In the context of securities fraud claims, scienter means an intent to deceive, manipulate, or defraud. City of Philadelphia v. Fleming Companies, Inc., 264 F.3d 1245, 1259 (10th Cir. 2001). Proof of recklessness is sufficient to establish scienter. In this context, a defendant acts recklessly when his or her conduct amounts to an extreme departure from the standards of ordinary care, and presents a danger of misleading buyers or sellers, which danger is either known to the defendant or is so obvious that the defendant must have been aware of the danger. Id. at 1260.

The SEC's complaint concerns two transactions undertaken by Qwest Communications International, Inc. The parties refer to these transactions as the Genuity transaction and the Arizona School Facilities Board (ASFB) transaction. Each named defendant was employed by Qwest at the time of these transactions, and the SEC's claims against the individual defendants are based on the individual defendants' participation in one or both of these transactions. Weston is alleged to have been involved only in the Genuity transaction.

At the time of the key events alleged in the complaint, Weston was Senior Vice President in Product Development for the Internet Solutions division of Qwest. The Internet Solutions Division was part of Qwest's Global Business Unit. Weston was a member of the sales team working on a contract for network services between Qwest and Genuity. In early September, 2000, defendant Joel Arnold made it clear to Weston and others on the Genuity sales team that the Genuity contract had to generate 100 million dollars in revenue for the third quarter of 2000. ¶ 37. The SEC alleges that at Weston's suggestion the Genuity contract was split factitiously into an equipment sale contract and a services contract, and that based on this split, the Global Business Unit and Qwest improperly recognized 100 million dollars in revenue in the third quarter of 2000.

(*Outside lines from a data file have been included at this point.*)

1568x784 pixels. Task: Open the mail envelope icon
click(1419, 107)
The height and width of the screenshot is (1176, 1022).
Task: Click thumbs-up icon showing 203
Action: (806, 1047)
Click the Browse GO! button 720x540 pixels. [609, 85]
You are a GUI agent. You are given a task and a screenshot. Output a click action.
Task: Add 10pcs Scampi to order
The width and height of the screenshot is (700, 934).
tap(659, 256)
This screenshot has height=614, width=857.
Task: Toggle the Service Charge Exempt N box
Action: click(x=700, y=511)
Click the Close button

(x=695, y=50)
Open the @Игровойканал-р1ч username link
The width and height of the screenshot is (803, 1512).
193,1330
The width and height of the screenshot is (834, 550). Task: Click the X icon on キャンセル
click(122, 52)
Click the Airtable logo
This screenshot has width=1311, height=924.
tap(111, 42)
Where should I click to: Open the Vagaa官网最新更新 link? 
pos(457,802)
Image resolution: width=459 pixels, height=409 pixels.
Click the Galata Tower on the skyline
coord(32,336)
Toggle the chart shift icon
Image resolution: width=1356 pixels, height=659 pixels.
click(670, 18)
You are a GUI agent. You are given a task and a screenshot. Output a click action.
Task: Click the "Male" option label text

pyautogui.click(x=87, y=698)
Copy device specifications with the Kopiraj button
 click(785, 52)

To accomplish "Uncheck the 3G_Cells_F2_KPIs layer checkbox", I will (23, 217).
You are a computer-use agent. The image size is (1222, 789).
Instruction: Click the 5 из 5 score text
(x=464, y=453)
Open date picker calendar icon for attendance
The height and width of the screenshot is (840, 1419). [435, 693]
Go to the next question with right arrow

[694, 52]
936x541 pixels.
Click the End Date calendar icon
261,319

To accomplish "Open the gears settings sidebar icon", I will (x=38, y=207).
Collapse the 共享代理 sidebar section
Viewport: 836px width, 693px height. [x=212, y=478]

The SEC alleges that Weston and other defendants manipulated the Genuity transaction

solely for the purpose of inflating materially the company's revenues and overstating its business performance. Defendants determined that they were falling short of quarterly revenue targets for the quarters ending September 30, 2000, and June 30, 2001, which would in turn cause Qwest to miss announced revenue projections for the quarters. To avoid this, the defendants artificially filled the revenue gap by fraudulently accelerating revenue for the [Genuity transaction].

¶ 1.

These allegations of Weston's knowledge and intent, i.e., his scienter, are somewhat general, but they are sufficient to satisfy the pleading requirements of FED. R. CIV. P. 9(b). Again, under Rule 9(b), scienter "may be averred generally."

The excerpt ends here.